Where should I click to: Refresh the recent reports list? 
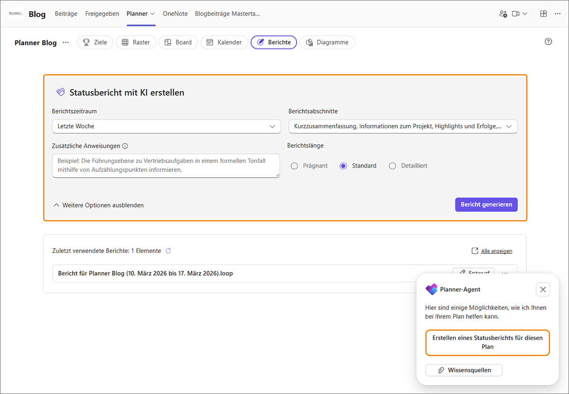point(168,251)
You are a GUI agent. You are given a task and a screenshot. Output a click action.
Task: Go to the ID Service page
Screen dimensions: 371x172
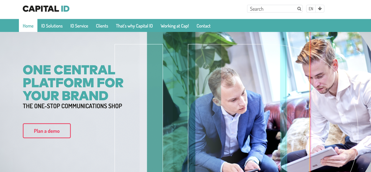point(79,26)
◆ ◆ ◆ ◆ ◆
▶ JOB
Repeat every one of the rows above, requests included, and shift each coordinate in the answers by -135. Leave the numbers in the requests unchanged, and leave the pictures out of your reply.

▶ RESULT OF THIS TASK
Where should I click to: Refresh the recent reports list? 
point(33,116)
You are a GUI agent. You are given a task and a screenshot. Output a click action.
Task: Go to the ID Service page
Screen dimensions: 371x172
point(-56,-109)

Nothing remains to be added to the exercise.